Decide whether each statement below agrees with the player rankings text, and back each yes or no with the deciding words quoted exactly from it. (a) Kara Lawson has a true shooting percentage above 57%. (b) Temeka Johnson has the lowest usage rate on her team. (c) Leilani Mitchell has the fifth-highest plus/minus in the league.

Provided text.

#####

6. Courtney Vandersloot, Chicago Sky: The key for ‘Sloot this season is that she’s just been above average this season as a distributor and scorer – no she’s not an efficient shooter, but she is looking for her own shot less (with Elena Delle Donne, Sylvia Fowles, and Epiphanny Prince around) and she has cut down on her turnovers considerably. Most surprising right now: she has the fifth-highest plus/minus in the league right now. That’s not enough to lift her into the top five right now because all five of those other players are more responsible for scoring on their teams, but it’s impressive nonetheless and she gets the nod over other players as a full-time starter.
7. Kara Lawson, Connecticut Sun: Things get really tough here, but Lawson gets the nod as the only remaining starter efficient as a scorer or a distributor. She has been playing visibly hurt, but has still managed a 57.33% true shooting percentage. Her negative plus/minus is a concern, but only two healthy players that have been on the roster every game have maintained a positive plus/minus for them over the course of the season – they just haven’t been good this season.
8. Temeka Johnson, Seattle Storm: Johnson isn’t having a particularly efficient year as a point guard as she’s being relied upon heavily to score without Sue Bird and Lauren Jackson around for the Storm (she has a team-high usage rate of 24.89%). That just has to be taken into account when considering her inefficient numbers. That she still has a Chaiken efficiency near the standard average is actually impressive in that regard.
9. Leilani Mitchell, New York Liberty: Mitchell has the sixth-highest plus/minus rating in the league which makes it really difficult to leave her off this list. The reason she isn’t higher is a really low usage rate of 13.85%, which indicates that she’s not a major factor on offense.

#####

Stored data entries
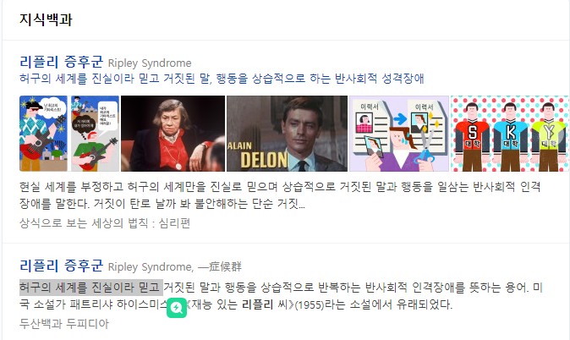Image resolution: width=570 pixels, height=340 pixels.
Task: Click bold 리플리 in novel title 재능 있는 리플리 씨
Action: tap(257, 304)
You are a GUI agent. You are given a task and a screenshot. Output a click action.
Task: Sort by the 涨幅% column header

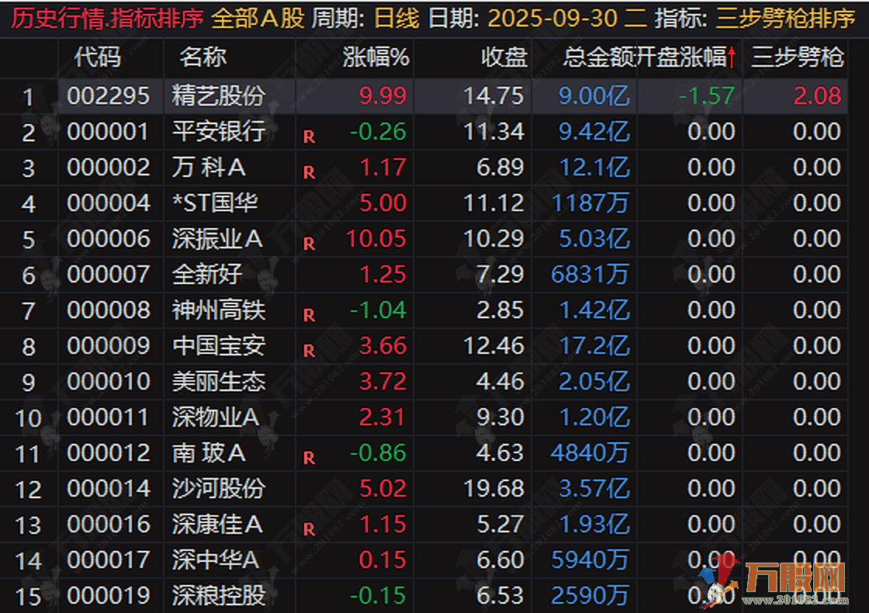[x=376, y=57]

#####

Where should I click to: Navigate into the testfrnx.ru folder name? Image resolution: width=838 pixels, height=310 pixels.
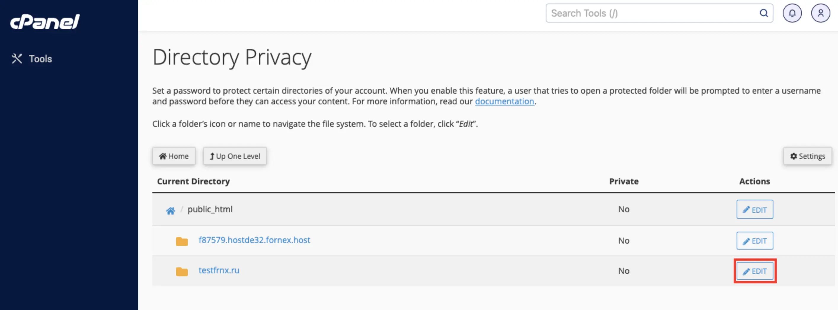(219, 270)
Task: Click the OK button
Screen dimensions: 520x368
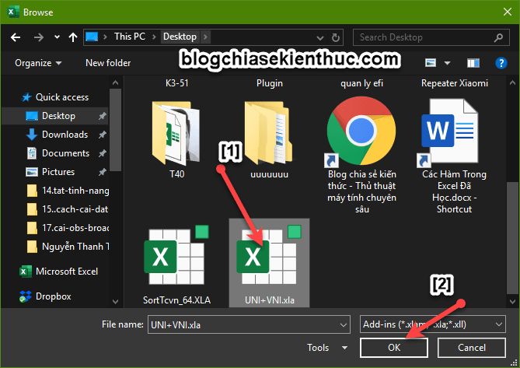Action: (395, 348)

#####

Exercise solution.
(a) Yes: "has still managed a 57.33% true shooting percentage"
(b) No: "she has a team-high usage rate of 24.89%"
(c) No: "Mitchell has the sixth-highest plus/minus rating in the league"